Advogato: Certifier Nullification and the Advogato Trust Metric

This article is my response to the recent article and subsequent discussion about the trust metric--you'll note the influence here of several of the good replies posted there.

Journeyer status has become far too common. People's certifications tend toward Journeyer status, seemingly independent of whether they deserve it.

When I first signed (back) up, and Denny certed me as an Apprentice, I figured that that was the most appropriate slot for me to be in. By my own personal metric (largely influenced by Software Craftsmanship by Pete McBreen), I'd be a strong journeyer, in terms of my technical abilities to get software work accomplished, but just about all of that skill is applied for closed-source work for my day job, so according to Advogato's metric, my occasional helping out with Debian isn't enough for a higher cert. So I'm not an apprentice, but I am an Apprentice. Fair enough.

Then I started receiving a few Journeyer certs, and my bright green changed to cyan. I'm grateful that a few people think I'm Journeyer material, and I agree that on a broader level that's where I belong, but from a Free Software perspective I don't merit that title at all. Maybe that means that the definition needs to change, or else extra ranking options need to be added in parallel to what we have right now--to account for general technical skill along with prominence in the Free Software community. But more on all that later...
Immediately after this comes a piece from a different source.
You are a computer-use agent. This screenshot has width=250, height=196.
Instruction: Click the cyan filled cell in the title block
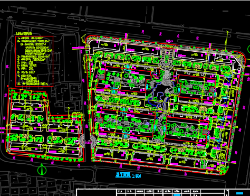[x=177, y=195]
Having people who are certified higher than they should be is actually just the general case of having people being certified who should never have been--in that case they shouldn't be certified above Observer!--which was the focus of the trust metric at its inception. This means we can examine the trust metric and see what wisdom we can glean from looking at it in the light of the more general case.

In terms of the trust metric security proof, our problem is that there are a lot of "confused" nodes who are certifying "bad" nodes. Anybody who is giving out Journeyer or Master certs to one or more users who shouldn't be receiving any is "confused"--which is a generalization of the original specific case that the trust metric definition paper discusses, of should-be Observers being certified at Apprentice or above by "confused" users.

In the trust metric definition paper, Raph proves that the number of bad nodes certified is bounded by the number of confused nodes (Theorem 1). The point is that it's not ultimately a function of the number of bad nodes--so Bad Guys(TM) can create as many accounts as they want, but unless they can trick other, certified users into certifying them it won't make a difference.

However, it points to another problem one level removed from that one: The number of confused nodes isn't itself bounded! So if a large number of people are confused and start certifying people they shouldn't (and/or, same thing, certifying them higher than they should be), then we're going to have a (potentially) large number of certified bad nodes. So the plain answer is, we need to reduce the number of confused nodes in the graph, in order to reduce the number of certified bad nodes.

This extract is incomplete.